Lawrence began working on the novel in the period of his mother's illness, and often expresses this sense of his mother's wasted life through his female protagonist Gertrude Morel. Letters written around the time of its development clearly demonstrate the admiration he felt for his mother - viewing her as a 'clever, ironical, delicately moulded woman' - and her apparently unfortunate marriage to his coal mining father, a man of 'sanguine temperament' and instability. He believed that his mother had married below her class status. Rather interestingly, Lydia Lawrence wasn't born into the middle-class.
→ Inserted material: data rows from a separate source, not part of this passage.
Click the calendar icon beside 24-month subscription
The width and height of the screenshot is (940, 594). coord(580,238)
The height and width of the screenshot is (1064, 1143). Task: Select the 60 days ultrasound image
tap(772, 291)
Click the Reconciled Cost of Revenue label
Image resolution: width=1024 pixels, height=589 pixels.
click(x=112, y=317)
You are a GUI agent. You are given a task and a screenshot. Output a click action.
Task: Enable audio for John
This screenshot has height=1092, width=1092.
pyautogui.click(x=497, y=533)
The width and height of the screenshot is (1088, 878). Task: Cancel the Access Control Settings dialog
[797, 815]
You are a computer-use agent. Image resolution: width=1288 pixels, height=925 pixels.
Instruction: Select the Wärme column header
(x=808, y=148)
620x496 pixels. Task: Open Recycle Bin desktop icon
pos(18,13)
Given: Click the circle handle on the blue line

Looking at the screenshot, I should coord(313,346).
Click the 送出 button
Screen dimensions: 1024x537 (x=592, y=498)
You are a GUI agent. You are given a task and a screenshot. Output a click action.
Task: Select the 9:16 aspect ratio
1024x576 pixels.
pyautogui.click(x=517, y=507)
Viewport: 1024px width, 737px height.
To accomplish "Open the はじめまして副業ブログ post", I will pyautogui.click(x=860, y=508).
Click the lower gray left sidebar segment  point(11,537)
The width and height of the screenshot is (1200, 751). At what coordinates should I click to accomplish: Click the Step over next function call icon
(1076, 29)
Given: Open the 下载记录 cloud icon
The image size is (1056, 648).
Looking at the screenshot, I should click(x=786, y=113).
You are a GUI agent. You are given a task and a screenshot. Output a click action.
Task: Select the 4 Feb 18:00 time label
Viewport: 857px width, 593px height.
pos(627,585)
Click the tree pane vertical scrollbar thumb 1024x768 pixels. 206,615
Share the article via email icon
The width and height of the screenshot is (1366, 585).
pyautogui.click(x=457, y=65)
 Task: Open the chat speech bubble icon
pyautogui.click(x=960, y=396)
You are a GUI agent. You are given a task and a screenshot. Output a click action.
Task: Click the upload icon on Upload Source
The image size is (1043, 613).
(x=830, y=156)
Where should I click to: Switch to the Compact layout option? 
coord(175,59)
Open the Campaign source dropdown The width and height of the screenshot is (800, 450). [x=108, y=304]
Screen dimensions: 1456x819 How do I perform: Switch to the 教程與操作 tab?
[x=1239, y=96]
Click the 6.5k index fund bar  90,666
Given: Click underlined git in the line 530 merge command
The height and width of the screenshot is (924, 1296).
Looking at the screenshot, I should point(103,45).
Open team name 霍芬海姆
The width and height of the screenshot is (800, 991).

This personal family conflict experienced by Lawrence provided him with the impetus for the first half of his novel - in which both William, the older brother, and Paul Morel become increasingly contemptuous of their father - and the subsequent exploration of Paul Morel's antagonizing relationships with both his lovers, which are both invariably affected by his allegiance to his mother.
The first draft of Lawrence's novel is now lost and was never completed, which seems to be directly due to his mother's illness. He did not return to the novel for three months, at which point it was titled 'Paul Morel'. The penultimate draft of the novel coincided with a remarkable change in Lawrence's life, as his health was thrown into tumult and he resigned his teaching job in order to spend time in Germany. This plan was never followed, however, as he met and married the German minor aristocrat, Frieda Weekley. According to Frieda's account of their first meeting, she and Lawrence talked about Oedipus and the effects of early childhood on later life within twenty minutes of meeting.The third draft of 'Paul Morel' was sent to the publishing house Heinemann, which was repulsively responded to by William Heinemann himself. His reaction captures the shock and newness of Lawrence's novel, 'the degradation of the mother [as explored in this novel], supposed to be of gentler birth, is almost inconceivable', and encouraged Lawrence to redraft the novel one more time. In addition to altering the title to a more thematic 'Sons and Lovers'. In order to justify its form Lawrence explains, in letters to Garnett, that it is a 'great tragedy' and a 'great book', one that mirrors the 'tragedy of thousands of young men in England'.